Configuring advanced node failure detection on hardware management console (HMC) with CIM server

A Hardware Management Console (HMC) can be used with advance node failure detection to prevent cluster partitions when a cluster node has actually failed.

Prior to configuration, verify the *CIMOM TCP and the *SSHD TCP servers are running.
  1. To ensure the *CIMOM TCP server is running on your IBM® i. Look for the QUMECIMOM job within the QSYSWRK subsystem to determine if it is running. If the server is not running, start it using the command STRTCPSVR *CIMOM.
  2. Ensure the *SSHD TCP server is running on your IBM i. At the command line display, enter STRTCPSVR *SSHD. To start the *SSHD server, set the QSHRMEMCTL system value is set to 1.
Note: You must have access to the HMC either through the physical monitor and keyboard or remotely through a configured SSH client. You cannot access the HMC with telnet or web interface. Detailed information about connections to the HMC are found in the section, Setting up secure script execution between SSH clients and the HMC.
The *CIMOM TCP server must be configured and started on each cluster node that has a cluster monitor configured on it. The default configuration of the *CIMOM server that is provided by the installation of the 5770-UME LP must be changed so that the IBM i system can communicate with the CIM server.

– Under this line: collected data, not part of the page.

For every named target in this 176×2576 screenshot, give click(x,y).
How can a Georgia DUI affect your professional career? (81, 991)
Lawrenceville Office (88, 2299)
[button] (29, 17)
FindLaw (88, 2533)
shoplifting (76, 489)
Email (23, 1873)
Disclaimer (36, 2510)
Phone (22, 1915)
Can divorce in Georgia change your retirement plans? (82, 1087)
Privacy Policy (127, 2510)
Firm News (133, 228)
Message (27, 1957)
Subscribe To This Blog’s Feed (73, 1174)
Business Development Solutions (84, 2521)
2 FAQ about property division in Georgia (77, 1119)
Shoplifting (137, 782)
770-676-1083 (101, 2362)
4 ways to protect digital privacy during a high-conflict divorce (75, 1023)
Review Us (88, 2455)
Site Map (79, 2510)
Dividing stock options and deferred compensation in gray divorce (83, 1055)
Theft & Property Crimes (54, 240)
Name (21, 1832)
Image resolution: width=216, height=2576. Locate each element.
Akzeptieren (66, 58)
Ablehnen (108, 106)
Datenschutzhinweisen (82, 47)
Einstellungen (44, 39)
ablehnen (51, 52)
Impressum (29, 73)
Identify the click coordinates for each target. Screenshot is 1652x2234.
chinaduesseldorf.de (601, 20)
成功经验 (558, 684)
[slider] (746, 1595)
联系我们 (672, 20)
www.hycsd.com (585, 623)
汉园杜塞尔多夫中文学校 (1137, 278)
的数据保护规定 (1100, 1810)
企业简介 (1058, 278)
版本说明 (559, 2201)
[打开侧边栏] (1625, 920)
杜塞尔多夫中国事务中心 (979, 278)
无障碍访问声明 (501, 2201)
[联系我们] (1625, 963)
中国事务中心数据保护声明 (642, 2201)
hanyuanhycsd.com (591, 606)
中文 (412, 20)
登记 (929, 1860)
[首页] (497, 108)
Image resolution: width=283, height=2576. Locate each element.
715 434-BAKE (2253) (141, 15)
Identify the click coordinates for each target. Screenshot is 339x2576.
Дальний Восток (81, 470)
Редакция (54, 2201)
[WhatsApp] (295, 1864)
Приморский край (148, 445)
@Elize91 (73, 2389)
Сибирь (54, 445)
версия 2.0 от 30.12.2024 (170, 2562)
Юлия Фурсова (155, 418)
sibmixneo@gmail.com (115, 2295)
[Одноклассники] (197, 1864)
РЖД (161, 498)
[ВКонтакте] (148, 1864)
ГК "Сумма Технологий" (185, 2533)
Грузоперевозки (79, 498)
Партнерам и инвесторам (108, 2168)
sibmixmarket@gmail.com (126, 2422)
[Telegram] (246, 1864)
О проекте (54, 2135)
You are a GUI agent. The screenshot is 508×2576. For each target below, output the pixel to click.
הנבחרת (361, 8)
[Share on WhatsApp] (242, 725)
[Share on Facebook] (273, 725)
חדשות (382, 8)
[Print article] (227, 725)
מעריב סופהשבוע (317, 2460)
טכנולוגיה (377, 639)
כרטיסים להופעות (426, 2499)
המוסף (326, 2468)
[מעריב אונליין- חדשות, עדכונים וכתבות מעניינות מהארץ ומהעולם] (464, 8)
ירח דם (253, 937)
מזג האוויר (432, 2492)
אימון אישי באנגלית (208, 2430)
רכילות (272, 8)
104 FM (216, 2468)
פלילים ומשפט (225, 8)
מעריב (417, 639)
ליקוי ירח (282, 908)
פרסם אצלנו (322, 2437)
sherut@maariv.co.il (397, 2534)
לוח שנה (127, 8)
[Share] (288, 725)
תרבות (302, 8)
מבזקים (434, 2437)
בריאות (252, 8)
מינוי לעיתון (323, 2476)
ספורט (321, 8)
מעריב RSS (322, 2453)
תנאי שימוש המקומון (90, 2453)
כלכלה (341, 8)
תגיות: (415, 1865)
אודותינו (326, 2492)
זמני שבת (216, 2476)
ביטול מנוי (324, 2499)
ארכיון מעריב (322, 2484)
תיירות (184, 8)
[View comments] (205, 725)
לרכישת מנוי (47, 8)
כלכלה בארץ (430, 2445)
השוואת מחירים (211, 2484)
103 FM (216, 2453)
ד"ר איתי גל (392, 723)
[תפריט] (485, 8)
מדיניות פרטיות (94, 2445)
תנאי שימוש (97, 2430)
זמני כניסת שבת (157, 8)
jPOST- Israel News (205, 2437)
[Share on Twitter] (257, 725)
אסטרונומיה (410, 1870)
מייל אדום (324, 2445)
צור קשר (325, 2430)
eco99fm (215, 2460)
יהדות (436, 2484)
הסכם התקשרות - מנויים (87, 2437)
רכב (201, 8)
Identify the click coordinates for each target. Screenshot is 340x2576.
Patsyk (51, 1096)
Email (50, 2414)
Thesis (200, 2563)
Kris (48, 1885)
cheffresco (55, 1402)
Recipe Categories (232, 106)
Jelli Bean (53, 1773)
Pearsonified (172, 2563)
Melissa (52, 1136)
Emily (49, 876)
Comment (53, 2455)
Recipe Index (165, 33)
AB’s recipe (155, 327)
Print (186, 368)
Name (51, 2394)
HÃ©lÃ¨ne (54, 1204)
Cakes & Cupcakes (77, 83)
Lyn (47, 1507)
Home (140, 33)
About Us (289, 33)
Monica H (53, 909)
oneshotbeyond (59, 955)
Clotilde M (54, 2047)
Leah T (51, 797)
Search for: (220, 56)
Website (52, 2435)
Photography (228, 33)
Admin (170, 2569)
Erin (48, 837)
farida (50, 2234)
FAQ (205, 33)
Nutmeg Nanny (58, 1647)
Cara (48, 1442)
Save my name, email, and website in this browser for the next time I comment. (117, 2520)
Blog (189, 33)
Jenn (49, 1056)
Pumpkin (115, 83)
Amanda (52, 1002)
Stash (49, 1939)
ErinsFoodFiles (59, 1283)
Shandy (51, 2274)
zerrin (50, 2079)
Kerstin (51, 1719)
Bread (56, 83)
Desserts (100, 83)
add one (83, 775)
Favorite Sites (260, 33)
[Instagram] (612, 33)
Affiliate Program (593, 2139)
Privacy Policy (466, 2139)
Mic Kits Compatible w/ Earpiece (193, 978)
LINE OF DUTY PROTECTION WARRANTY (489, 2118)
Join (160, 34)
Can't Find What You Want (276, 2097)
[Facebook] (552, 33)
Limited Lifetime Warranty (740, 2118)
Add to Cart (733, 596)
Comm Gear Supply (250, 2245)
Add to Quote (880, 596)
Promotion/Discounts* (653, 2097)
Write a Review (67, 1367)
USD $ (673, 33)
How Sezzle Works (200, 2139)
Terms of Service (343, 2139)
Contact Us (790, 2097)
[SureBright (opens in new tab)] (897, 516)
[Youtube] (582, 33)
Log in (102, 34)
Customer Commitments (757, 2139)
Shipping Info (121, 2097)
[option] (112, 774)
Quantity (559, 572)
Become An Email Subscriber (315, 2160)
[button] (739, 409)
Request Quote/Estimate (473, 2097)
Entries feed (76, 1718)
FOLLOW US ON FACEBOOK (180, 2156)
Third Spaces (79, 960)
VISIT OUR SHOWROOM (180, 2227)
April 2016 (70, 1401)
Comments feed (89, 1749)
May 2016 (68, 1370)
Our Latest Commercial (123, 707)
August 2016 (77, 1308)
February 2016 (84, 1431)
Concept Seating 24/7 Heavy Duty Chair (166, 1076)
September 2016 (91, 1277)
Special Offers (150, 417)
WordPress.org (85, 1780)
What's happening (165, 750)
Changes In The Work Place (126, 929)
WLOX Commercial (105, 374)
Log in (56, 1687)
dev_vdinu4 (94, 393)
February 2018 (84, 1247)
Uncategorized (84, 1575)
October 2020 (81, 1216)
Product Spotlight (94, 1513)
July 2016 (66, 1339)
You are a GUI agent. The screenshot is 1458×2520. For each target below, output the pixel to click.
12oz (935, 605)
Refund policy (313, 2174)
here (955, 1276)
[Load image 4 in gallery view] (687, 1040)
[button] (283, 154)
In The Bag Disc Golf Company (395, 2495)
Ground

Use these steps to assist you in setting up the HMC to monitor for node failures. The cluster nodes to be monitored must register with the HMC through a CIM server on one of the nodes. To register the CIM and cluster require digital certification. The HMC must be used to copy this file to the cluster node with the following steps:

  1. Access the HMC or connect to it with a Secure Shell (SSH) session.
  2. At the HMC or in the SSH, locate the security certification file to share with your IBM i cluster node. The file is similar to, /etc/Pegasus/server.pem QSECOFR@LP0236A:/server_name.pem. Prepare to copy the file to your server with the SCP command. Before initiating this secure copy, change the location name fromLP0236A to the name of your IBM i system. Change the file server_name.pem to the name of your HMC, for example, yourHMC.pem.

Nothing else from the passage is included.